*Exercise brief*
Rewrite all the records below with "screenshot" replaced by "capture" and everything else unchanged. Leave out the pictures.

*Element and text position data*
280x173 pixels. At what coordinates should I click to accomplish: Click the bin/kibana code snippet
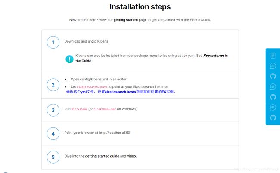coord(79,109)
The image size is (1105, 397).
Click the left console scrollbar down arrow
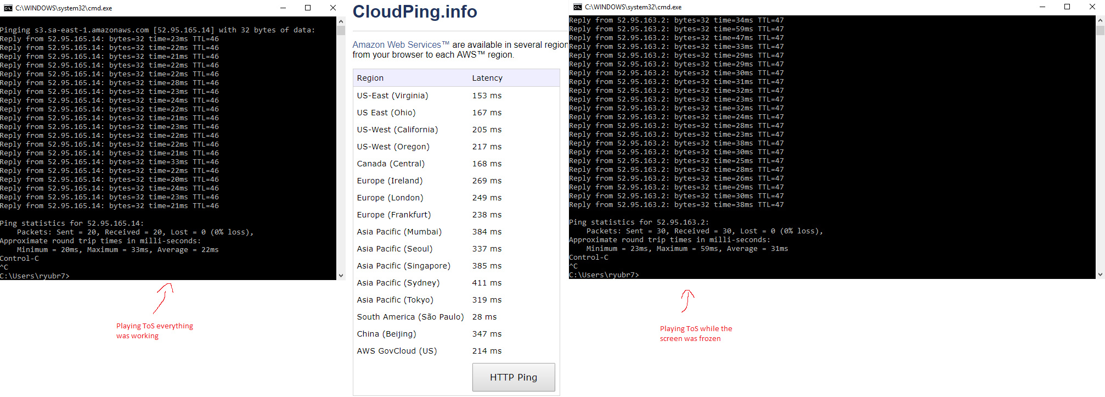tap(341, 276)
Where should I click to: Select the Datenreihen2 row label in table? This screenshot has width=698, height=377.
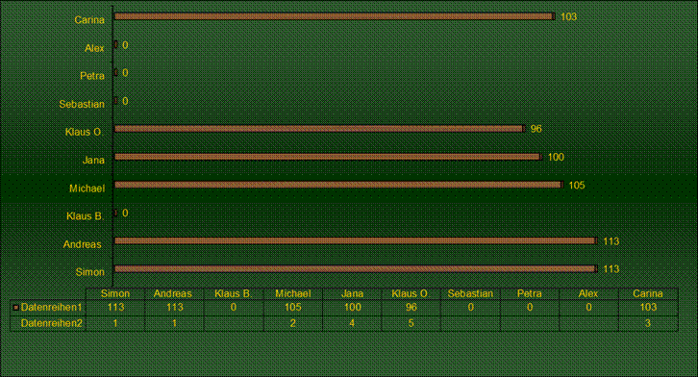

*Answer to this task*
280x173 pixels. At what coordinates should I click to accomplish: Click the bin/kibana code snippet
coord(79,109)
The image size is (1105, 397).
Click the left console scrollbar down arrow
tap(341, 276)
Where should I click to: Select the Datenreihen2 row label in table? This capture has width=698, height=377.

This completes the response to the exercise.